__Document extract__
= = = = = = =

I was shocked to learn, and the scuttlebutt is in the senior bureaucracy, that she didn't apply for that job at all. In fact, she was head-hunted; she was specifically sought out because the government was looking for a compliant stooge who wouldn't rock the boat. That's the horrifying thing to me. Twelve qualified people applied and were turned away. Another short list of six was developed, and they chose this one person, who turned out to be a maniacal despot the likes of which we haven't seen since George Radwanski.

You say, Ms. Hassard, that we've never exercised this right to fire an officer of Parliament. We did in fact run George Radwanski out on a rail—he's lucky he wasn't tarred and feathered—and his golden parachute was clawed back.

I'm a former union rep and I've dealt with a lot of severance issues. In what lunatic universe does a person get a golden parachute like that when they quit their job? It's unprecedented.

My question is, who negotiated this insane severance package? Why is a gag order a part of that severance package? And what active steps is the PCO taking to get back every penny of that severance package—and I would argue even further, to claw back the wages she was paid, because she didn't do her job?

What steps are actively being taken by you to get that money back?

12:35 p.m.

Assistant Secretary to the Cabinet, Machinery of Government, Privy Council Office

Joe Wild

It's difficult to figure out exactly what the question is under the list of questions that were asked.

12:35 p.m.

NDP

Pat Martin NDP Winnipeg Centre, MB

Start with the last one. What are you doing to get us our money back, Joe?

12:35 p.m.

Assistant Secretary to the Cabinet, Machinery of Government, Privy Council Office

Joe Wild

There's absolutely nothing incongruous with the settlement arrangement the government arrived at with the former commissioner. That agreement follows standard—

12:35 p.m.

= = = = = = =

__Given material__
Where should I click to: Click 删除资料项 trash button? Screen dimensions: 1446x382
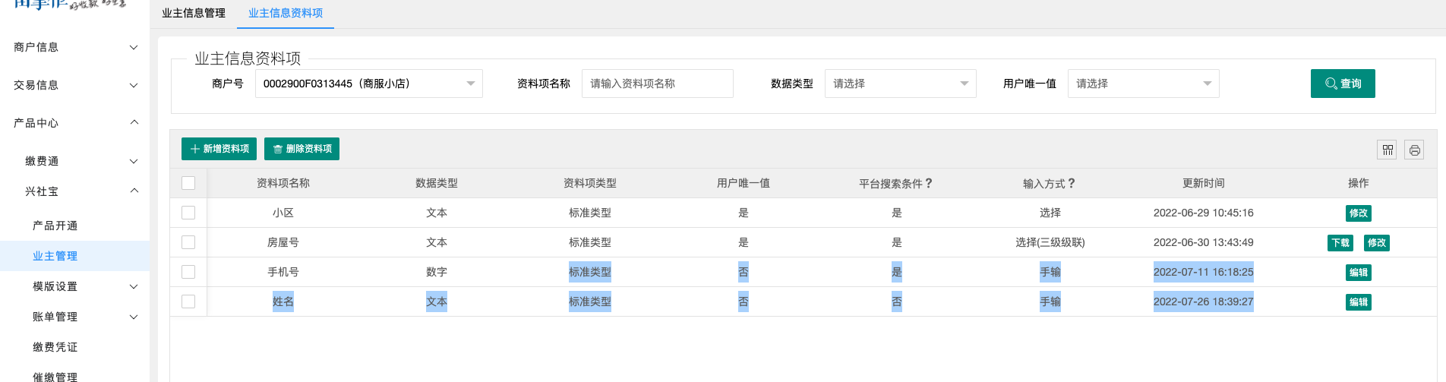[x=302, y=149]
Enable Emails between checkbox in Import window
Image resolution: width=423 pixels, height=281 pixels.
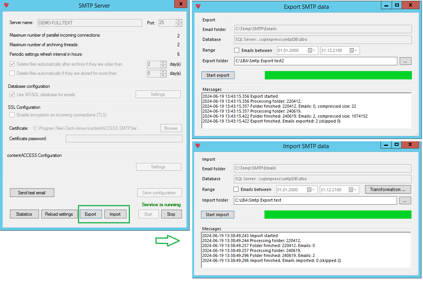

= = = = = = =

__Required task__
Reproduce the passage of the committee hearing transcript between "My question is, who" and "that money back?", inclusive.

__Final answer__
My question is, who negotiated this insane severance package? Why is a gag order a part of that severance package? And what active steps is the PCO taking to get back every penny of that severance package—and I would argue even further, to claw back the wages she was paid, because she didn't do her job?

What steps are actively being taken by you to get that money back?